O que é ataraxia e por que ela importa hoje?

Ataraxia é um conceito grego que significa, em sua essência, "ausência de perturbação". Uma serenidade diante do caos, uma paz interior que não depende da calmaria externa. Era buscada por escolas filosóficas como o epicurismo, o ceticismo pirrônico e o estoicismo — embora cada uma a tratasse de maneira distinta.

Mas por que falar disso em 2025, quando o mundo parece pulsar num ritmo histérico? Porque talvez nunca tenhamos precisado tanto dela. Ataraxia não é alienação, não é indiferença fria — é um centro de gravidade interno, que permite atravessar as confusões do mundo sem se dissolver nelas.

O mundo como provocação constante

Hoje vivemos uma espécie de guerra civil emocional. Redes sociais são campos de batalha onde cada frase vira uma granada. A economia, o clima, a política, tudo parece nos chamar para uma trincheira. E não é raro sentir que, se não estivermos em estado de alerta constante, seremos engolidos por tudo.

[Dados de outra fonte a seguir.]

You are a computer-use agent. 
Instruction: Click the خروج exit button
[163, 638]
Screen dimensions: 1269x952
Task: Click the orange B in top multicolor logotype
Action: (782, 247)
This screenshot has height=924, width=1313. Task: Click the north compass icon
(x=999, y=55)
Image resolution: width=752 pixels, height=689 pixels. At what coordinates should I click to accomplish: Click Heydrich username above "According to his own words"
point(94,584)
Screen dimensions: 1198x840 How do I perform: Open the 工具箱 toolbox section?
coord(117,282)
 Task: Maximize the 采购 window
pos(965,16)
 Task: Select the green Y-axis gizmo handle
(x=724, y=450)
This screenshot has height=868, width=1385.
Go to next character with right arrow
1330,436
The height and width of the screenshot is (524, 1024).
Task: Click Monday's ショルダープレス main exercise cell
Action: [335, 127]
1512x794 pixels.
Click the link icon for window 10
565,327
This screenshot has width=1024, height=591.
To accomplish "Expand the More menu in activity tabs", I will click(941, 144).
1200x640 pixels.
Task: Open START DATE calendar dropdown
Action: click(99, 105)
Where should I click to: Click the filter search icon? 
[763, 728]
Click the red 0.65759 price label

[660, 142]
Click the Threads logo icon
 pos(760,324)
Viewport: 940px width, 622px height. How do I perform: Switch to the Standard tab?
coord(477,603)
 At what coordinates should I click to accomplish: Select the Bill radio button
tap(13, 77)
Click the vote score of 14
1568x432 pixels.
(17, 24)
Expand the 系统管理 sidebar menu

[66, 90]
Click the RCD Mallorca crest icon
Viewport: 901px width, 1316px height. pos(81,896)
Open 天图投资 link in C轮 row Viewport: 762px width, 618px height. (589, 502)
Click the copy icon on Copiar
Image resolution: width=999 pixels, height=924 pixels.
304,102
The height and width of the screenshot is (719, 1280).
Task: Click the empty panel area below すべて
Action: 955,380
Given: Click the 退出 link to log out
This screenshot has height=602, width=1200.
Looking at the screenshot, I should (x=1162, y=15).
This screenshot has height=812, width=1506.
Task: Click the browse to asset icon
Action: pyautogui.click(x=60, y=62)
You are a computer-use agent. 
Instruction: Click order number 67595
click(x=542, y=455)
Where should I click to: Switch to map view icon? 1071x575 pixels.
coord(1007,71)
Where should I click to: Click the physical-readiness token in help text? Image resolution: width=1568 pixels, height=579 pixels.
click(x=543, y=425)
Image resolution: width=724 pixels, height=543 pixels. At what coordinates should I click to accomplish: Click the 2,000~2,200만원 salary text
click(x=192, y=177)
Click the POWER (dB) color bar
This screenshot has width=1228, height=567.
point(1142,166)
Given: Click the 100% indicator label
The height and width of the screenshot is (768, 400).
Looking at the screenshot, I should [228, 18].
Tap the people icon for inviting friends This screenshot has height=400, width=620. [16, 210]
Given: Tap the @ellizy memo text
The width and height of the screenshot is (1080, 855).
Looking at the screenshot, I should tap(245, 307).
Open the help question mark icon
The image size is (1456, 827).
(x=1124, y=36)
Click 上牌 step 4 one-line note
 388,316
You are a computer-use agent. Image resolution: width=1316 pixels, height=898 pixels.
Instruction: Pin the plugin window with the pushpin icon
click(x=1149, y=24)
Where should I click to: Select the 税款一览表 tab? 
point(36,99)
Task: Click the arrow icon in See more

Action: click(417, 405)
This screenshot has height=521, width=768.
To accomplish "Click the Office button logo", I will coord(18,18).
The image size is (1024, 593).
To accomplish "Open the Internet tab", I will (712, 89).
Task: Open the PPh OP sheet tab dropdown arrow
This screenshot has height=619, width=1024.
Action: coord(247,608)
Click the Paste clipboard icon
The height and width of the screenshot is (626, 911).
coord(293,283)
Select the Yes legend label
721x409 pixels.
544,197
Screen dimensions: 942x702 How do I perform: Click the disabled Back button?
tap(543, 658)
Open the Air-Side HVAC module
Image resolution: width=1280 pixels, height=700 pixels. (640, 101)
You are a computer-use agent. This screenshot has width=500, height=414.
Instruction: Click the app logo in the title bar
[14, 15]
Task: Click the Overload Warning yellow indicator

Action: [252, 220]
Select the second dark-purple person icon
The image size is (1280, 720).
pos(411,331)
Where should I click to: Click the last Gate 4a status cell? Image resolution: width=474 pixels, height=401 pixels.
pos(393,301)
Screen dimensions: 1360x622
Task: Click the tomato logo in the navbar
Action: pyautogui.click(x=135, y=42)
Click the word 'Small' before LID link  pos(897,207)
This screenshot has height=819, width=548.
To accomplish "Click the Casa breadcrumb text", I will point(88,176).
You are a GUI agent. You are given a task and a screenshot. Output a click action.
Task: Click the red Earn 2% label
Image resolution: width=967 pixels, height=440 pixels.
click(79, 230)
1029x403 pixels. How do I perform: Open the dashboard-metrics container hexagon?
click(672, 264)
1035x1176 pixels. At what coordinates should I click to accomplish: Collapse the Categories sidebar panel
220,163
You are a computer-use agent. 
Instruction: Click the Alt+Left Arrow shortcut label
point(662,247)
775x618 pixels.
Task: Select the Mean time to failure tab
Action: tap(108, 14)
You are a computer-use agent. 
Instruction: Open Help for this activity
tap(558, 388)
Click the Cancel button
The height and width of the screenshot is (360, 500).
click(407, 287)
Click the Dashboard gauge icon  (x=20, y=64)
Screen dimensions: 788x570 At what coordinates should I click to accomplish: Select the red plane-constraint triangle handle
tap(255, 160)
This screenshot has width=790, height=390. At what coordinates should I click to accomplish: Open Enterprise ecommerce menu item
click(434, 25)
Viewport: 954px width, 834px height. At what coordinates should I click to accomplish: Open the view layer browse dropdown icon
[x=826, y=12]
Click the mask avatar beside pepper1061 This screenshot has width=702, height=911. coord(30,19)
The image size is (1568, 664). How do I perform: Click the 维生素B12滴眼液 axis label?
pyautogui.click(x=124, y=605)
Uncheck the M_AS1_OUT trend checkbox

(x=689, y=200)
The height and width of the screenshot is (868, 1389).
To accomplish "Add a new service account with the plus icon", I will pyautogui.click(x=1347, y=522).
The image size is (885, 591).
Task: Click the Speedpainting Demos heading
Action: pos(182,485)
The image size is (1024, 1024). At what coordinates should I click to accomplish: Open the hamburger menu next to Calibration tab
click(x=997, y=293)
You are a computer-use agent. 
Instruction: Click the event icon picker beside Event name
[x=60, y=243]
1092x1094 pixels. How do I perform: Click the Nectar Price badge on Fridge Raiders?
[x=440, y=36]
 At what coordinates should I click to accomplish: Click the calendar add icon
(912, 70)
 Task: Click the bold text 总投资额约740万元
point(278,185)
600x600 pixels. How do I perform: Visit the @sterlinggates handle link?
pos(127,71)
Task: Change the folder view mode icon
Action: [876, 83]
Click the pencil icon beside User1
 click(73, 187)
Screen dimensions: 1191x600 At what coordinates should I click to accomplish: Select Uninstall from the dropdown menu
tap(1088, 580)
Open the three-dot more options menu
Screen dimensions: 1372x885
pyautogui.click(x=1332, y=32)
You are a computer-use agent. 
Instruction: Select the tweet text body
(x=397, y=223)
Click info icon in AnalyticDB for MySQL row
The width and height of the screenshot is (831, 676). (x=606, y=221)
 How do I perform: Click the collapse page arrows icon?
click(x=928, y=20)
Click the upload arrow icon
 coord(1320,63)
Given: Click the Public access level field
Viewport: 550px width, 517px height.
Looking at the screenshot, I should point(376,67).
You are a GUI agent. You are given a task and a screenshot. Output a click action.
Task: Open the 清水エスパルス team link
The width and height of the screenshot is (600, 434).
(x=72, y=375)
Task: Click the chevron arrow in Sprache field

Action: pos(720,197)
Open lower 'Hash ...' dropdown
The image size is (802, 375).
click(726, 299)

É nesse cenário que a proposta da ataraxia soa quase como um ato revolucionário. Manter-se impassível não por frieza, mas por lucidez. Não se trata de fechar os olhos, mas de abrir um outro tipo de visão — uma que não se deixa sequestrar pela agitação.

A coragem de não reagir

Viver com ataraxia exige uma forma especial de coragem: a de não reagir automaticamente. É fácil se irritar com um comentário, uma injustiça, um ruído. Difícil é examinar tudo isso sem se tornar refém das próprias reações.

O filósofo pirrônico Sexto Empírico acreditava que a suspensão do juízo — o epoché — levava à ataraxia. Ou seja, quando paramos de tentar determinar se algo é absolutamente bom ou ruim, certo ou errado, abrimos espaço para a tranquilidade. Isso soa radical, mas pense: quantas vezes o sofrimento nasce da nossa ânsia de classificar, julgar, se posicionar?

Ataraxia como gesto de escuta

Em tempos de tanto ruído, a ataraxia também pode ser entendida como uma forma de escuta. Uma escuta do mundo, de si mesmo, do outro — sem o filtro da ansiedade de responder ou vencer. Talvez seja o que faltou em tantas discussões que terminam em gritos: a serenidade de quem sabe que não precisa ganhar o debate para ter paz.

O pensador brasileiro Huberto Rohden dizia que “não há serenidade possível sem autodisciplina interior”. A ataraxia, nesse sentido, não é uma conquista externa, mas um processo de escultura da alma. E talvez ela não nos leve à indiferença, mas sim a uma forma mais sutil e profunda de engajamento com a vida.

A leveza da não urgência

Talvez a pergunta mais urgente de hoje seja: como manter a leveza quando tudo é urgência? A resposta pode estar em cultivar esse centro calmo dentro de nós — esse lugar onde as buzinas, as manchetes e os julgamentos não conseguem entrar.

Ataraxia, afinal, não é se isolar do mundo. É viver no mundo sem deixar que ele tome posse da nossa alma. E isso, no tempo em que vivemos, talvez seja a forma mais autêntica de liberdade.